2. The Trust hereby appoints the Adviser to provide the investment
advisory services specified herein and the Adviser hereby accepts such
appointment.
3. (a) The Adviser shall, at its expense, (i) employ or associate with
itself such persons as it believes appropriate to assist it in performing its
obligations under this agreement and (ii) provide all services, equipment and
facilities necessary to perform its obligations under this letter agreement. The
Adviser shall be responsible for organization expenses.

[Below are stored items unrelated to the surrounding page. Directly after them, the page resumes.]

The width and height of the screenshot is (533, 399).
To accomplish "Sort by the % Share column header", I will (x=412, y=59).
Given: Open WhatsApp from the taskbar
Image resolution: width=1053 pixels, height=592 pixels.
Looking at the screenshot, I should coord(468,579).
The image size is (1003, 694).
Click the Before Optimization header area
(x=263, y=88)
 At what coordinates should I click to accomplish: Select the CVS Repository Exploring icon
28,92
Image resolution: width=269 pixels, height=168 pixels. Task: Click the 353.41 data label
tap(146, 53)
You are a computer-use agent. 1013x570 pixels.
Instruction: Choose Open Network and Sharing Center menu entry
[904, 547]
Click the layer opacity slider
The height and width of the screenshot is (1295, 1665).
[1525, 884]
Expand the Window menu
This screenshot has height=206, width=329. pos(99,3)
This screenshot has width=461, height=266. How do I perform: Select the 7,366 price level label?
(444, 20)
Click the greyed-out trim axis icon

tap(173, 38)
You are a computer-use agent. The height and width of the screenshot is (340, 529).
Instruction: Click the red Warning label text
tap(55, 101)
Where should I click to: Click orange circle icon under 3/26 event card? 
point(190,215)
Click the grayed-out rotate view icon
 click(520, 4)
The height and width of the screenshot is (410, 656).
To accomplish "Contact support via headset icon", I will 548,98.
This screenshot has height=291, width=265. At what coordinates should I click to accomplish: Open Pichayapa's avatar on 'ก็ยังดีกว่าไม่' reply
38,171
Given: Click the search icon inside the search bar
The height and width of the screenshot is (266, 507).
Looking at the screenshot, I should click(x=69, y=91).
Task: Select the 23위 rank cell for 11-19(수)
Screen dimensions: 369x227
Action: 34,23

(b) The Trust shall be responsible for all of its expenses and
liabilities, including compensation of its Trustees who are not affiliated with
the Adviser or any of its affiliates; taxes and governmental fees; interest
charges; fees and expenses of the Trust's independent accountants and legal
counsel; trade association membership dues; fees and expenses of any custodian
(including maintenance of books and accounts and calculation of the net asset
value of shares of the Funds), transfer agent, registrar and dividend disbursing
agent of the Trust; expenses of issuing, selling, redeeming, registering and
qualifying for sale shares of beneficial interest in the Trust; expenses of
preparing and printing share certificates, prospectuses and reports to
shareholders, notices, proxy statements and reports to regulatory agencies; the
cost of office, supplies, including stationery; travel expenses of all officers,
Trustees and employees; insurance premiums; brokerage and other expenses of
executing portfolio transactions; expenses of shareholders' meetings; and
extraordinary expenses.
4. (a) The Adviser shall provide to the Trust investment guidance and
policy direction in connection with the management of the portfolio of each
Covered Fund, including oral and written research, analysis, advice, statistical
and economic data and information and judgments of both a macroeconomic and
microeconomic character.
The Adviser will determine the securities to be purchased or sold by
each Covered Fund and will place orders pursuant to its determinations either
directly with the issuer or with any broker or dealer who deals in such
securities. The Adviser will determine what portion of each Covered Fund's
portfolio shall be invested in securities described by the policies of such
Covered Fund and what portion, if any, should be invested otherwise or held
uninvested.
The Trust will have the benefit of the investment analysis and
research, the review of current economic conditions and trends and the
consideration of long-range investment policy generally available to investment
advisory customers of the Adviser. It is understood that the Adviser will not
use any inside information pertinent to investment decisions undertaken in
connection with this agreement that may be in its possession or in the
possession of any of its affiliates nor will the Adviser seek to obtain any such
information.
(b) The Adviser also shall provide to the Trust's officers
administrative assistance in connection with the operation of the Trust and each
of the Covered Funds, which shall include (i) compliance with all reasonable
requests of the Trust for information, including information required in
connection with the Trust's filings with the Securities and Exchange Commission
and state securities commissions and (ii) such other services as the Adviser
shall from time to time determine to be necessary or useful to the
administration of the Trust and each of the Covered Funds.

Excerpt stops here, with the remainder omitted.